BlueScope Steel has posted a record profit and tips a "supportive long-term outlook" for steel.
The steelmaker on Monday reported a $2.81 billion net profit after tax (NPAT) in the year to June, up 135 per cent or $1.62 billion on the year before, on strong demand and higher prices for steel.
Underlying earnings before interest and taxes (EBIT) for the year was a record $3.79 billion.
Speaking at an investor briefing, managing director and CEO Mark Vassella backed the United States as a key source of growth, as a net importer of steel and "a great place to make and sell flat steel products".

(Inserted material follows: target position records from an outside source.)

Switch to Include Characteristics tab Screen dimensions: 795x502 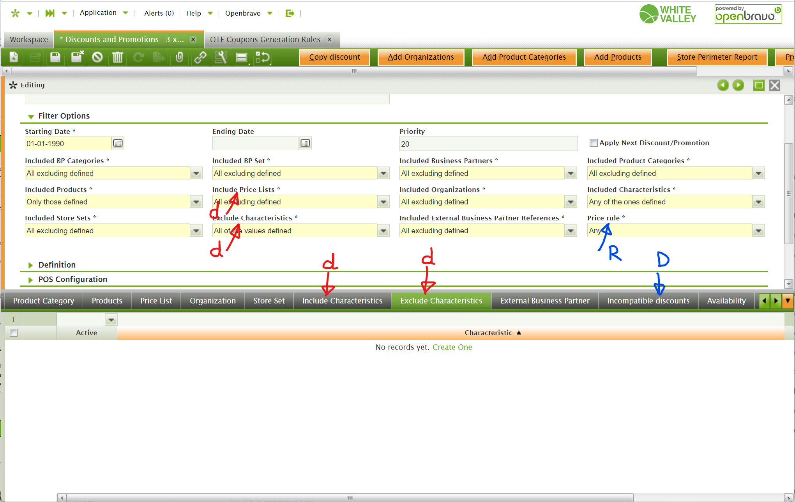342,301
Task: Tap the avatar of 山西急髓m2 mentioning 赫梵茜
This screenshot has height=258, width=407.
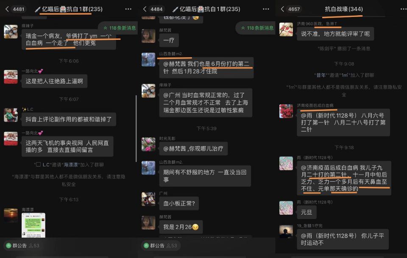Action: pyautogui.click(x=148, y=60)
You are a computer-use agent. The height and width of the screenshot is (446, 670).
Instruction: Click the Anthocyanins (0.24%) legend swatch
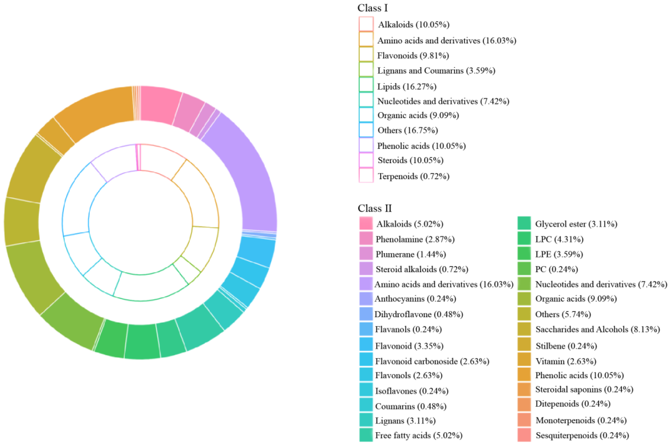[x=366, y=299]
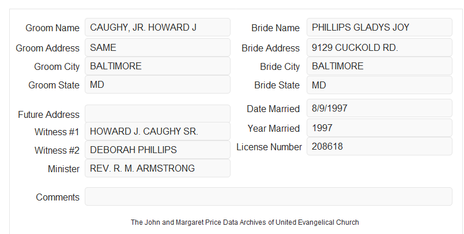Image resolution: width=464 pixels, height=234 pixels.
Task: Focus the Year Married field
Action: (x=379, y=128)
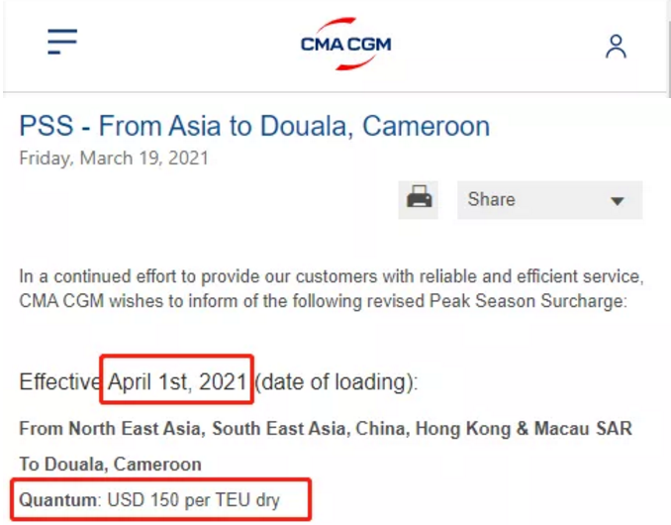Open the user account icon
This screenshot has width=671, height=525.
tap(616, 46)
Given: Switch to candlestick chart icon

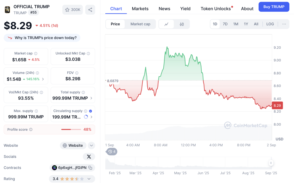Looking at the screenshot, I should click(182, 24).
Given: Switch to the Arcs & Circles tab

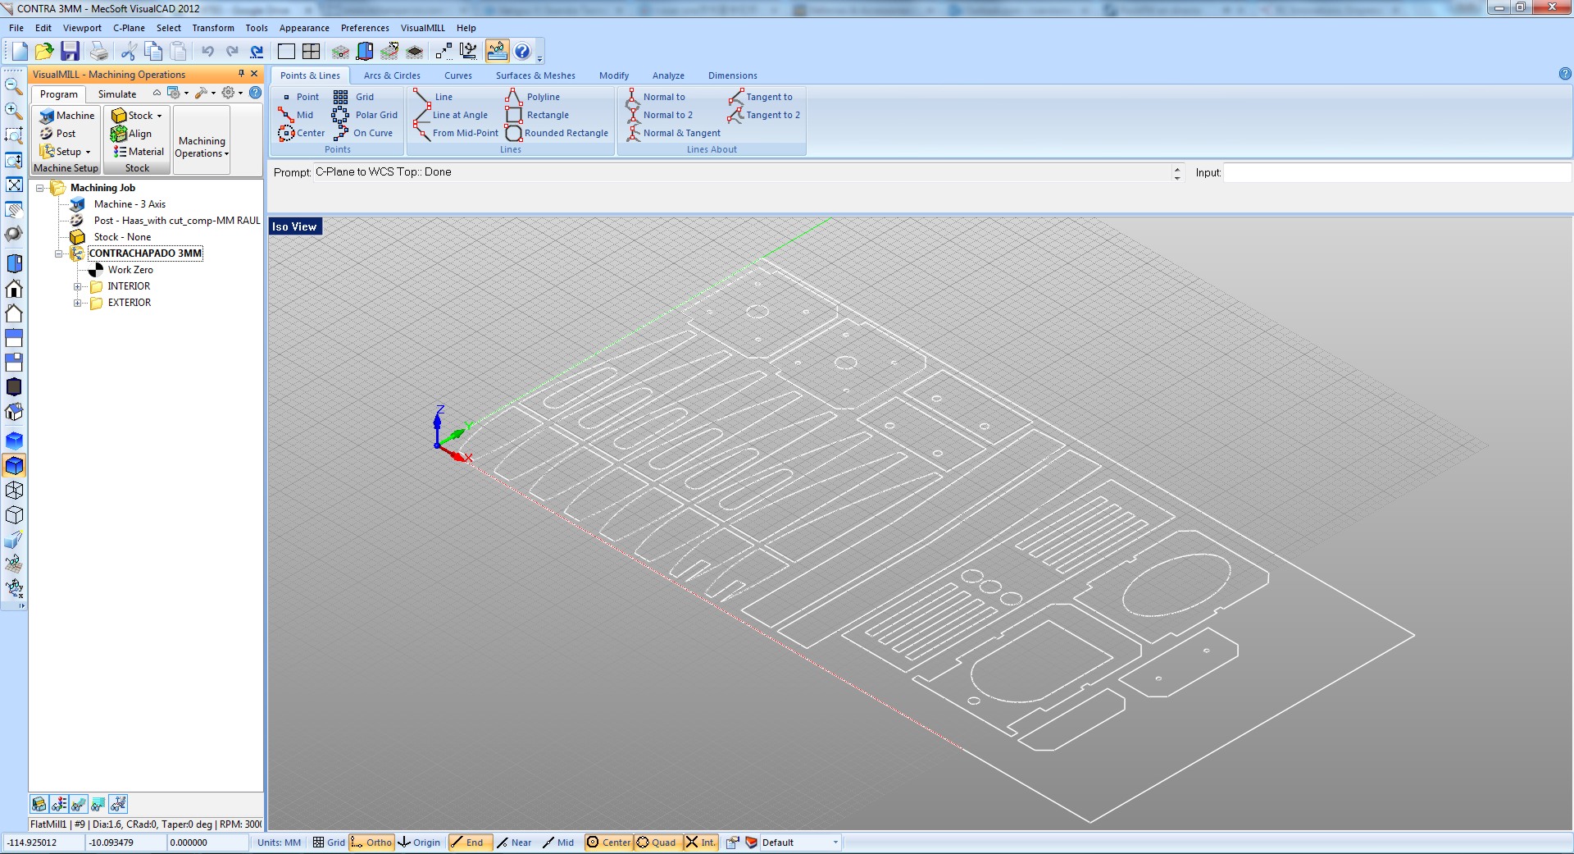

He said the US steel industry's consolidation and China's move to reduce exports and limit over-production were "structural positives" for BlueScope.
At full capacity, BlueScope's North Star works in Ohio will represent five per cent of total annual US flat-steel production with a $1 billion expansion almost complete.
He also announced North Star has entered into a multi-year supply contract with US manufacturer Cliffs for their ground-breaking Toledo plant, which makes low-carbon iron feedstock used in blast furnaces.
In a boost for investors, the share buy-back program will be expanded to allow a further $500 million to be bought over the next 12 months, which generally supports the share price.
Shares in BlueScope rallied 5.2 per cent, or 88 cents, to $17.77 by 1.10pm on Monday.
Global trends pointed to a "long-term supportive outlook for steel", Mr Vassella said.
These include a push for lower-emission steel and the rise of the digital economy, with steel needed for equipment the warehouses, distribution centres and data centres to support e-commerce.